Shit, I didn’t expect the list to be so long. I’m in deeper than I realized. “Unless you’re too busy!” I add.
He flashes his first smirk-pout of the week. “What could I possibly be busy with?”
His plans with Amaya surge to the front of my mind. I picture him sweeping her over a puddle to save her shoes, flicking open an umbrella to protect her blown-out hair.
“Maybe that Dunkin’ Donuts grand opening,” I say. “Or the divorce proceedings for that couple who fought at town hall.”
“Oh, they’ll never split up,” he says seriously. “That’s just the Cassidys’ foreplay.”
Foreplay. Not a word I would’ve chosen to introduce to this conversation.
“Does tomorrow work for you?” I ask. “Late morning?”
He studies me. “I’ll reserve us a room.” At my expression, he laughs. “At the library, Stephens. A study room. Get your mind out of the gutter.”
Believe me, I think, I’ve tried.
19
LIBBY HOISTS ME out of Hardy’s cab, toward the sound of chatter, and positions me for optimal drama. “Ta-da!”
I pull down the scarf-cum-blindfold she made me wear and blink against the pink and orange of dusk. I’m facing an elementary school’s marquee.
TONIGHT, 7 P.M.
SUNSHINE FALLS COMMUNITY THEATER PRESENTS:
ONCE IN A LIFETIME
“Oh,” I say. “My. God.”
She lets out a wordless shriek of excitement. “See? Local theater! Everything New York has, you can find right here too!”
“That is . . . quite the leap.”
Libby giggles, hooking an arm around me. “Come on. The tickets are general admission, and I want to get popcorn and good seats.”
I’m not sure there’s such thing as “good seats” when you’re choosing from rows of folding chairs in a school gymnasium. The stage is elevated, meaning we’ll be craning our necks for the length of the play, but as soon as the house lights drop, it’s clear the seating arrangement is the least of this production’s issues.
“Oh my god,” Libby whispers, gripping my arm as an actor shuffles out in front of the painted apothecary backdrop. He wanders to the prop counter and gazes wistfully at a framed picture there.
“No,” I whisper.
“Yes!” she hisses.
Old Man Whittaker is being played by a child.
“What about the drug abuse?!” Libby says.
“What about the overdose?!” I say.
“He can’t even be thirteen, right?” Libby whispers.
“He has the voice of a ten-year-old choirboy!”

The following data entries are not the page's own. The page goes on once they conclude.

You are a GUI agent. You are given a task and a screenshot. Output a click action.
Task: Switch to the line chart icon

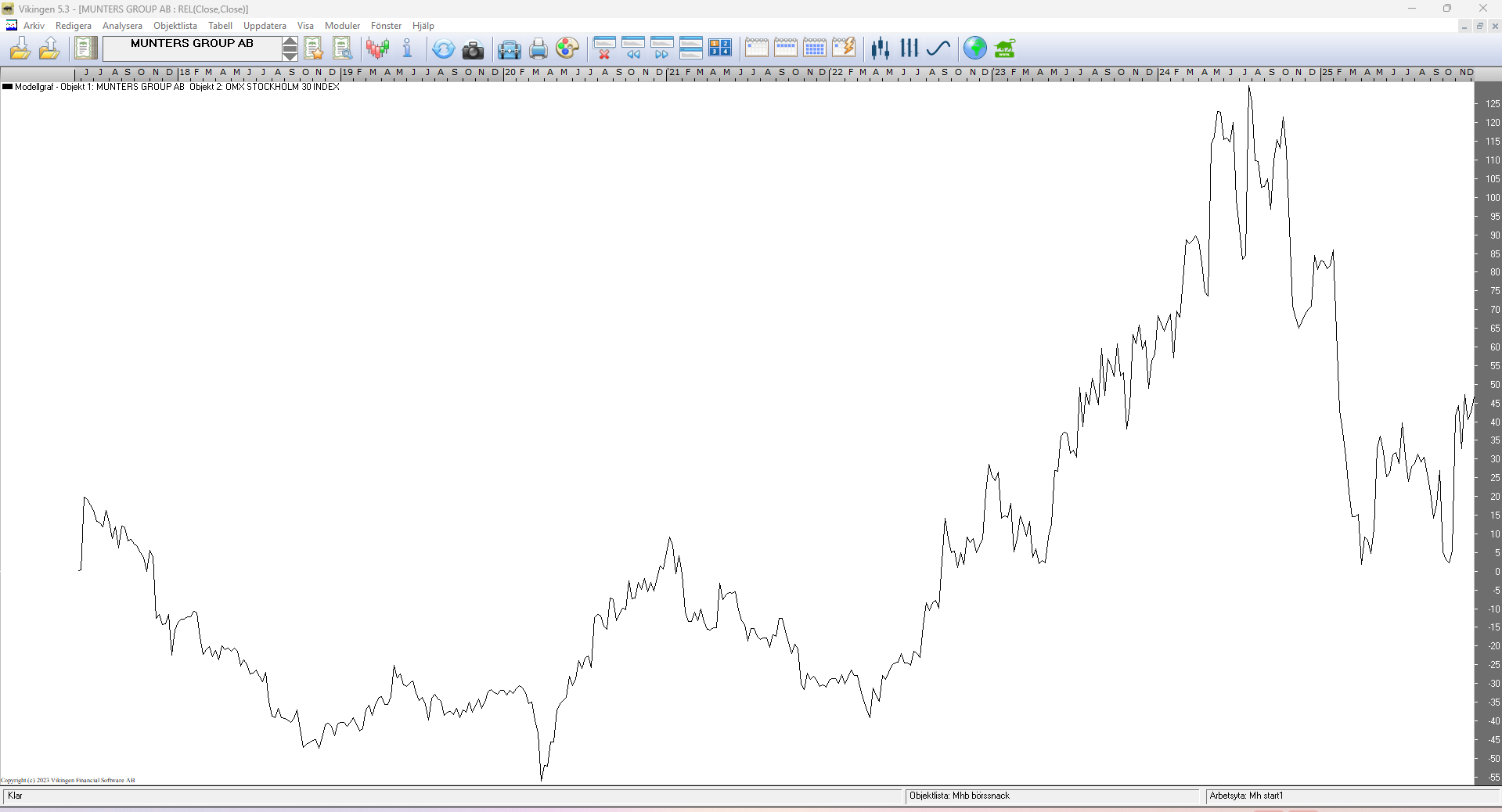coord(938,49)
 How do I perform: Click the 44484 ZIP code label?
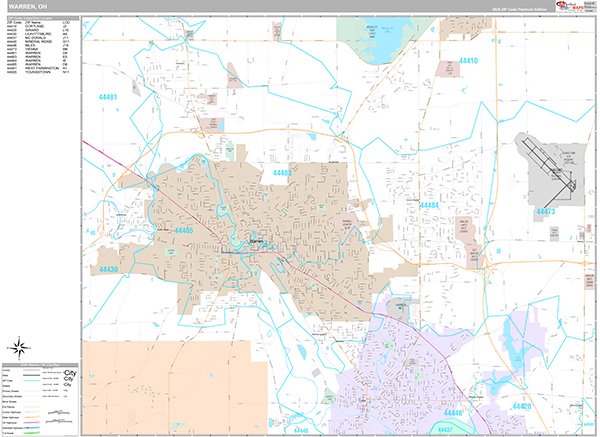pos(431,205)
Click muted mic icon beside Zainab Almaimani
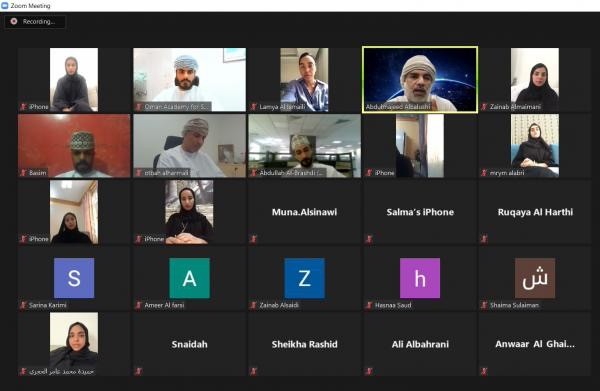 pyautogui.click(x=484, y=107)
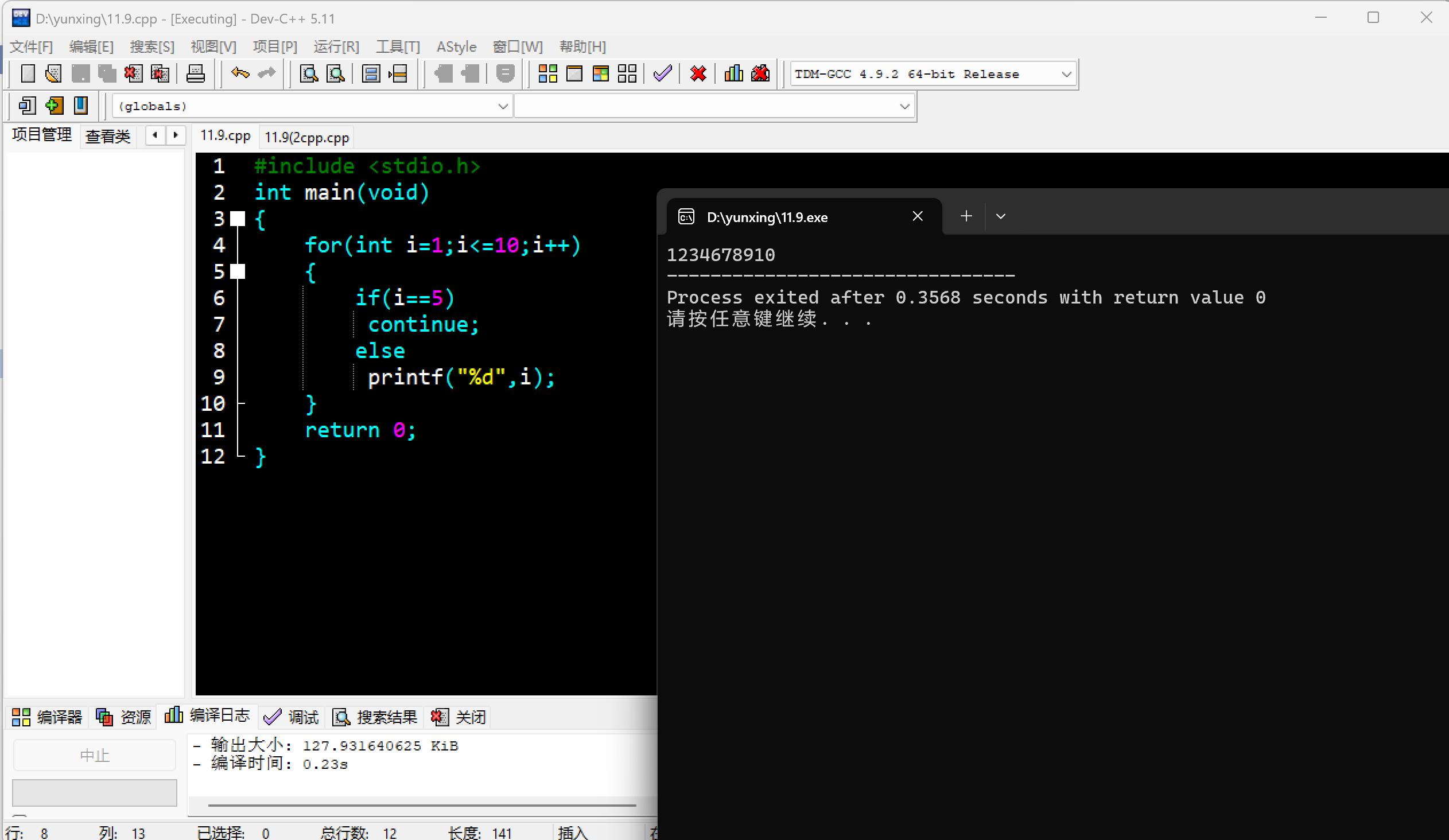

Someone harrumphs near us, and Libby and I sink in our chairs, chastened. At least until Mrs. Wilder—the owner of the lending library—comes onto the stage and I have to turn my bark of laughter into a cough.
Libby wheezes beside me. “Oh my god, oh my god, oh my god.” She’s not looking at the stage, just staring at her feet and trying not to explode.
I drop my voice next to her ear: “What do you think the age gap is between these actors? Sixty-eight years?”
She clears her throat to keep a handle on her would-be laughter.
The woman playing Mrs. Wilder could easily be Old Man Whittaker’s grandmother.
Hell, maybe she is. “Maybe little Delilah Tyler will be played by the family Rottweiler,” I whisper. Libby flings herself forward over her belly, hiding her face as her shoulders quake with silent laughter.
Another dirty look from the woman to our right. Sorry, I mouth. Allergies. She rolls her eyes, looks away.
Into Libby’s ear, I whisper, “Uh-oh, Whittaker’s mommy is mad.”
She bites my shoulder, like she’s trying not to scream. Onstage, Little Boy Whittaker grabs his back and winces out the F-word at the pain of his character’s chronically pinched nerves.
Libby squeezes my hand so hard it feels like she might break it.
“It is very clear,” she whispers haltingly, “that small, bearded child has yet to experience physical pain.”
“That boy has yet to experience the dropping of his testicles,” I reply.
As if to disprove this, his next line sends his voice lurching, cracking into a squeak that makes Libby scrunch her eyes shut and cross her legs. “I will not pee myself!”
We stare at our feet, erupting into silent shivers of laughter every few minutes. It’s the most fun I’ve had in years.
Whatever else is happening, with Brendan, with the apartment, with my sister, right now, we’re us, like we haven’t been for a long time.